Marco Rubio, Who Opposed All Gun Control as Senator, Threatens Comeback After Orlando

Marco Rubio hinted at a return to the Senate race after the Orlando shooting.
Marco Rubio hinted at a return to the Senate race after the Orlando shooting.

For months, Marco Rubio has resisted increasingly desperate calls from colleagues to throw his name back into the ring for the bruising race for his seat in the U.S. Senate. But Rubio hinted yesterday that he might just be softening that stance because of the massacre in Orlando.

"It really gives you pause to think a little bit about, you know, your service to your country and where you can be most useful to your country," Rubio told radio host Hugh Hewitt yesterday. "I haven’t thought about it from a political perspective, but it most certainly has impacted my thinking in general about a lot of things."

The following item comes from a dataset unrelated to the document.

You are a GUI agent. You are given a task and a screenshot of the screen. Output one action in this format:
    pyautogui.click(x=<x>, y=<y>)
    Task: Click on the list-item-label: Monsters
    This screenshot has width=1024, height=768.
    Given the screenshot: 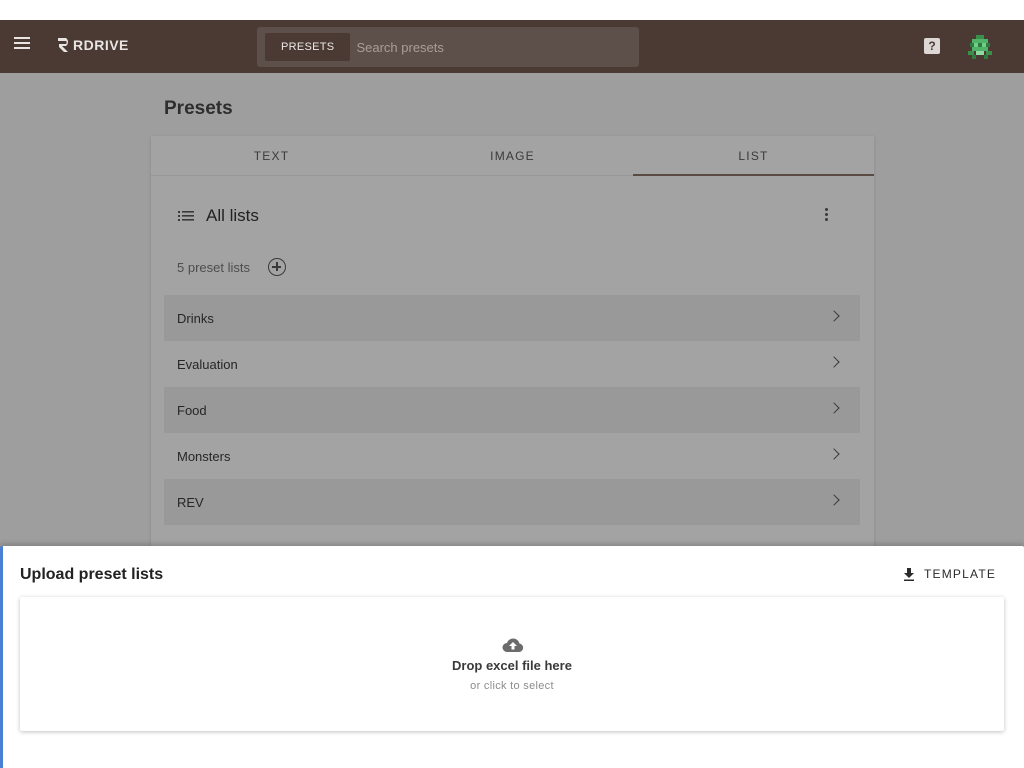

Does that mean Rubio will run again for Senate? Maybe.

"If he feels he can prevent something like that from ever occurring again, he's going to reconsider it," one Republican insider told Politico this morning

Preventing a mass shooting like this one — now that's an interesting idea. There's zero political consensus, of course, on what might have prevented Omar Mateen from unleashing his hatred inside a gay nightclub early Sunday morning. Donald Trump insists the answer lies in tougher immigration laws, although Mateen was born in New York just a few miles from Trump's own birthplace. 

Democrats, though, say the fix lies in access to semiautomatic rifles like the one Mateen used to mow down more than 100 people inside Pulse nightclub. Democratic senators are already pushing for changes in access to those weapons, with proposals ranging from a renewal of the 1994 assault rifle ban that lapsed under President George W. Bush to a simpler fix — preventing suspected terrorists from being able to buy such weapons. 

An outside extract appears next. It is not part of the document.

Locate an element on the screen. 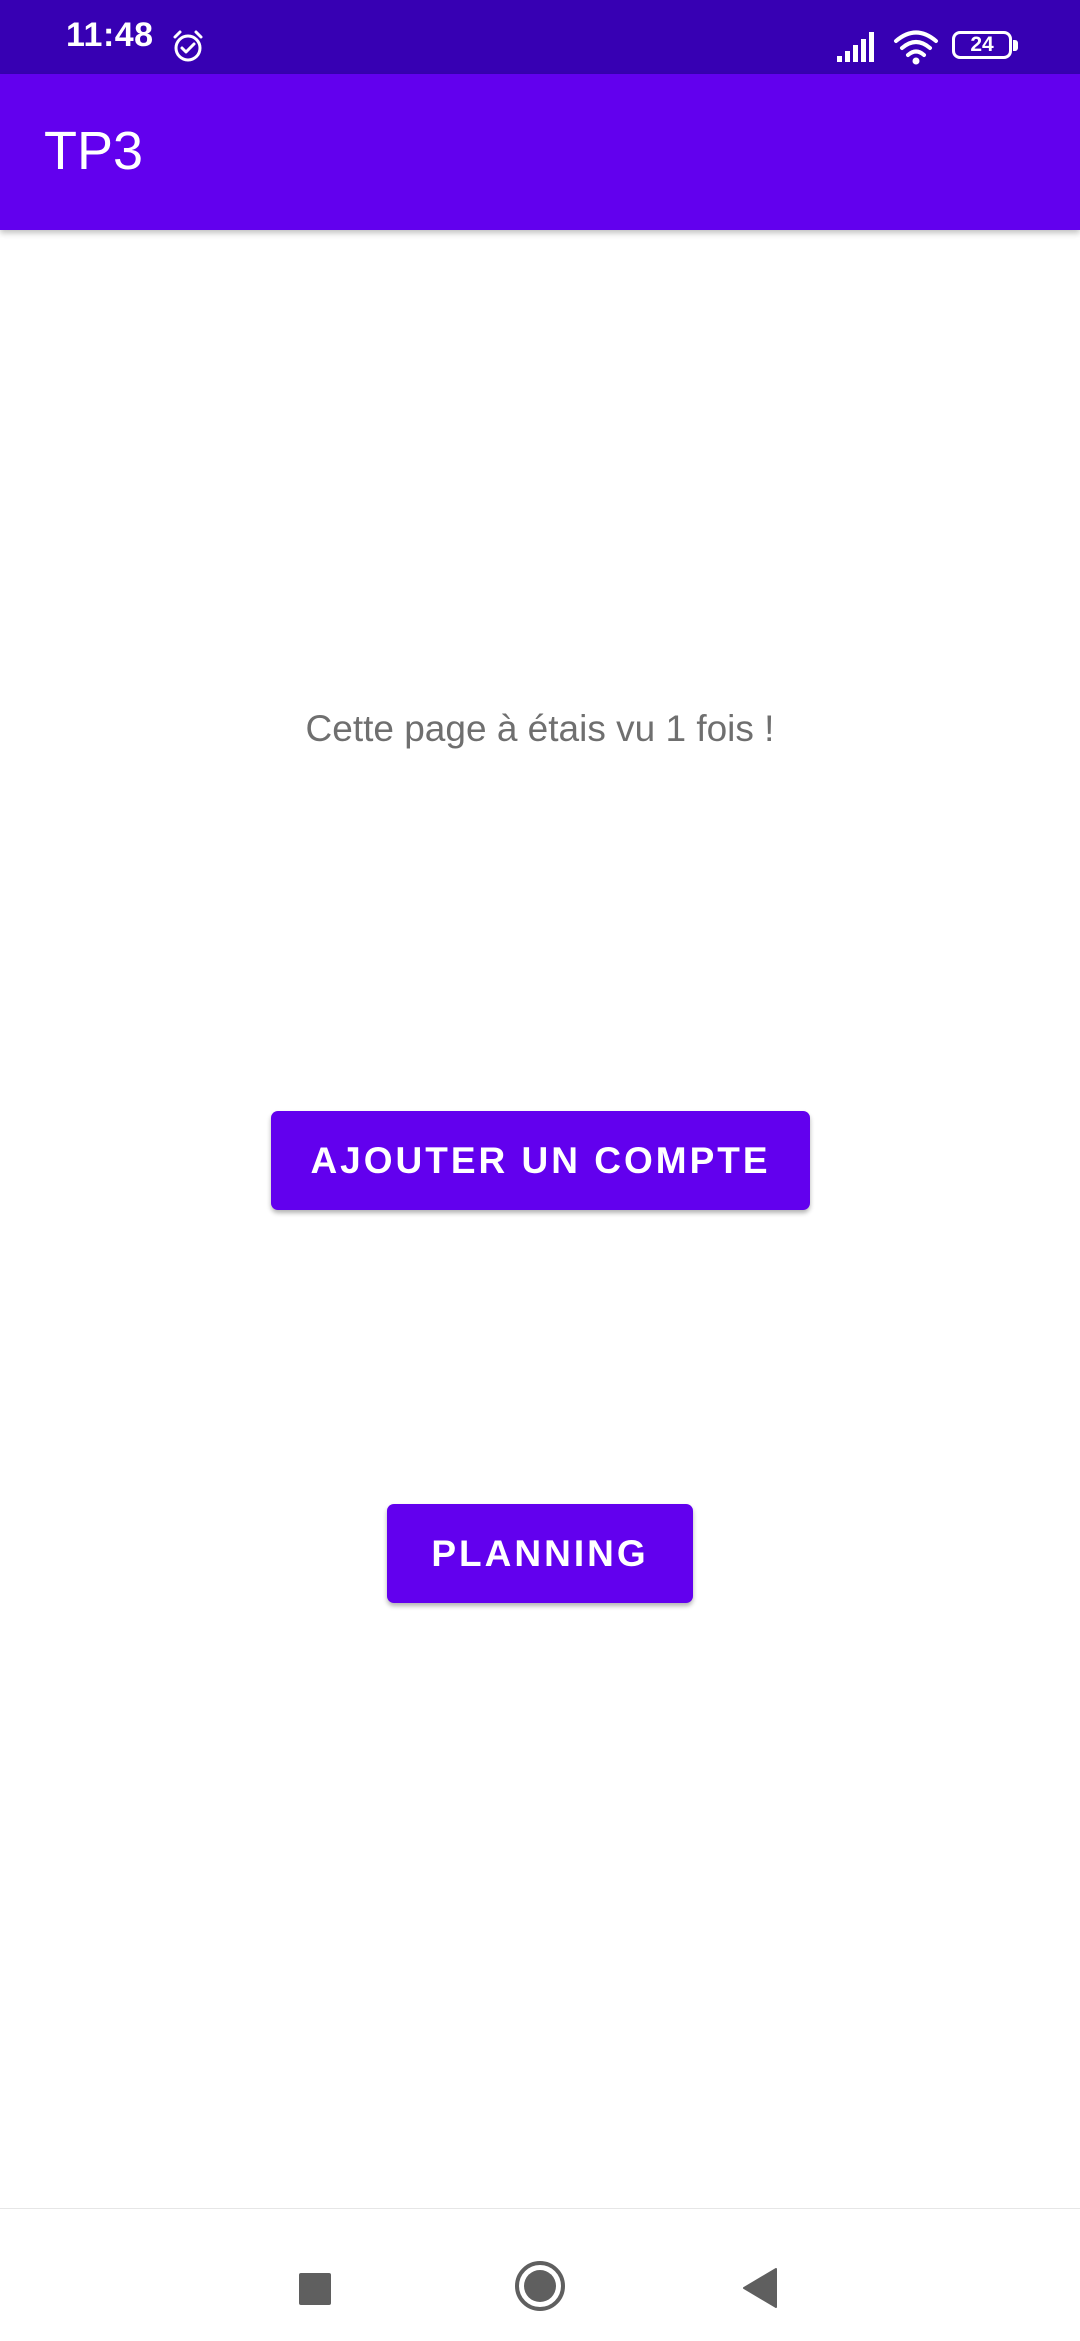 Image resolution: width=1080 pixels, height=2341 pixels. battery-level: 24 is located at coordinates (982, 44).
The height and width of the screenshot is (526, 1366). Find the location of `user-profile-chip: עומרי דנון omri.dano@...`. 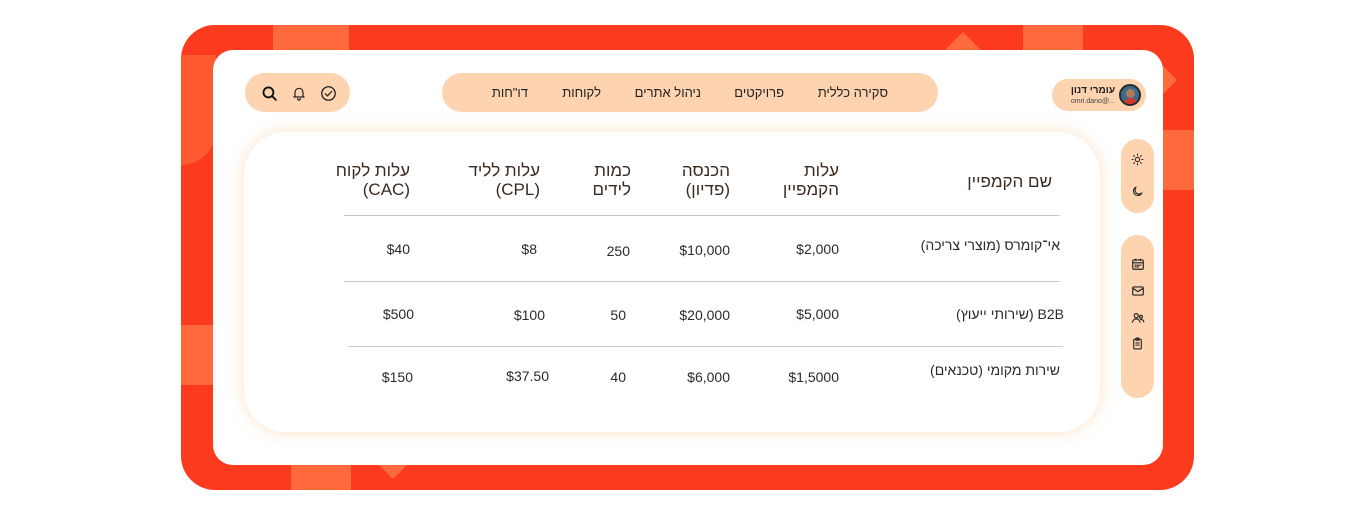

And they wasted no time in savaging Rubio for his own record on those issues. As a senator, Harry Reid pointed out this morning, Rubio opposed every meaningful piece of gun reform that came to the floor.

Following the Sandy Hook massacre of schoolchildren — in which the shooter used a weapon similar to Mateen's semiautomatic rifle — Rubio joined his Republican colleagues in voting down a renewed assault weapons ban and a separate measure to expand background checks.   

In December, Rubio also voted against a measure that would prevent those on terror watch lists from buying weapons. 

Why? At the time, Rubio claimed that the measure would prevent "over 700,000 Americans on some watch list or another" from buying guns. Politifact checked that one out and rated it Mostly False, because at most, 10,000 people are on federal watch lists and most experts agree the vast majority belong there. 

All of which begs the question: If Rubio is so moved by the Orlando killings to rerun for Senate to "prevent" such a tragedy, how would he do so?

To Rubio's credit, he has opposed Trump's mass bans on Muslim immigration. But he has also steadfastly stood in the way of any kind of assault weapon ban. So how exactly would he propose to stop the next Omar Mateen from killing indiscriminately?